Summary: The quality of survey data depends in great measure on the survey design. In the era of DIY research, survey mistakes are too common. This article describes the top two mistakes and how to remedy them.

3 minutes to read. By author Michaela Mora on December 1, 2016
Topics: Analysis Techniques, Market Research, Survey Design

Avoid These Survey Design Mistakes

Start with a good survey design, if you want good survey data. I recently took a brand awareness and positioning survey in the yogurt category that left me wondering how useful my answers were to the brands in question.

First Mistake

After some screening questions, I got one about familiarity with different brands of yogurt, the point at which I started questioning the survey quality. In this case, this question used  the following 3-point scale:

1. Never heard of

2. Heard of, but never used

3. Familiar

Although this scale is not consistent in the terms it uses and doesn’t flow with the terms used in the question, it is still easy to understand what it is after. The issue is that I didn’t know what being “familiar” with each of the brands really meant. Therefore, based on the context of the other two options, and without any others to indicate levels of familiarity, I assumed it equated “familiar” with “have consumed the brand before.”

Second Mistake

The problem with the survey design became pretty clear in the questions that followed. They asked if I agreed or disagreed with certain statements about the brands’ history and engagement in the community. Using a 6-point balance scale with no neutral point or the Don’t Know option made matters worse.

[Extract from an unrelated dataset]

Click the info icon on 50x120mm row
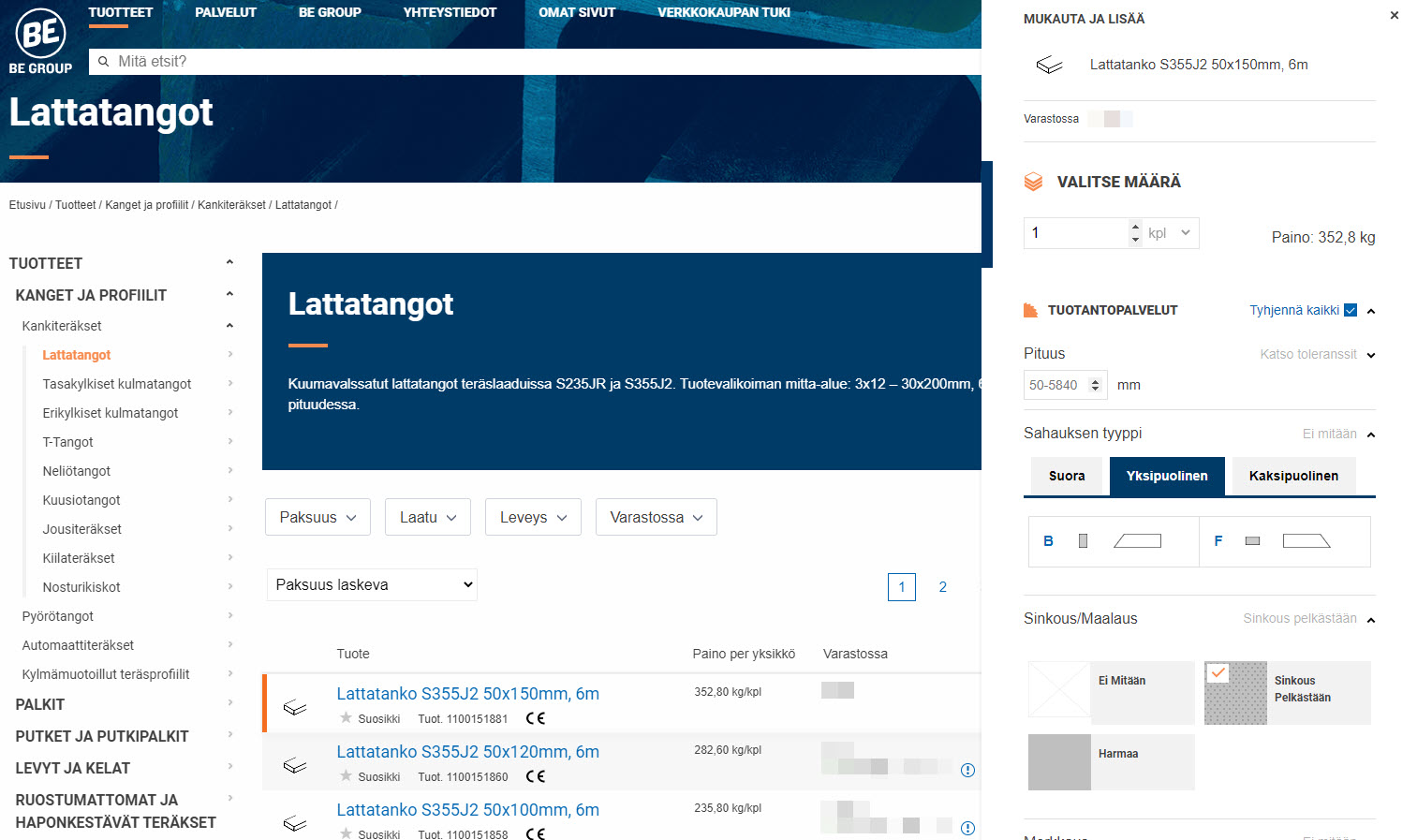1417x840 pixels. pyautogui.click(x=967, y=770)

For instance, I like yogurt, have tried many brands, and buy several every week. This makes me familiar with them until a certain point. I look at the label information to check for sugar, fat content, and all the extra fillers.

However, my level of engagement doesn’t go as far as to dedicate time to research the history and community involvement of any of the brands I have consumed. Moreover, many of them were not even on my top-of-mind list.

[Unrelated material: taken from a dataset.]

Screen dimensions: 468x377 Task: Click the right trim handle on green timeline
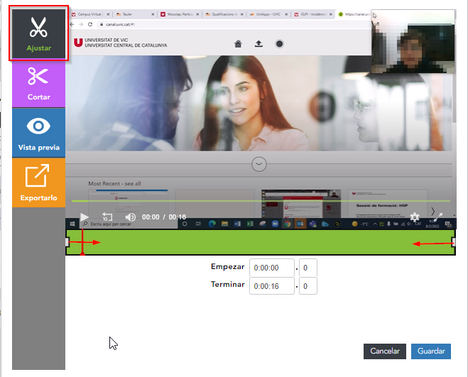454,242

Consequently, since the scale didn’t have a Don’t Know option, I was forced to select answers that made me feel like a liar because I didn’t really know the answers, probably making the data useless.

Survey Design Remedy

1. If you are going to use a familiarity scale, make sure to define what each of the scale points means. Provide enough of them to capture different levels of familiarity.

2. A better solution yet is to ask specific questions to gauge familiarity with certain items to exclude unfamiliar ones, before you ask participants to agree or disagree with them.

3. Awareness would have been a more appropriate scale for some of the brand statements in the example above. If you use agreement scales, always add a Don’t Know option and a neutral point to the scale. Don’t assume consumers know enough about the subject or have a position formulated about it.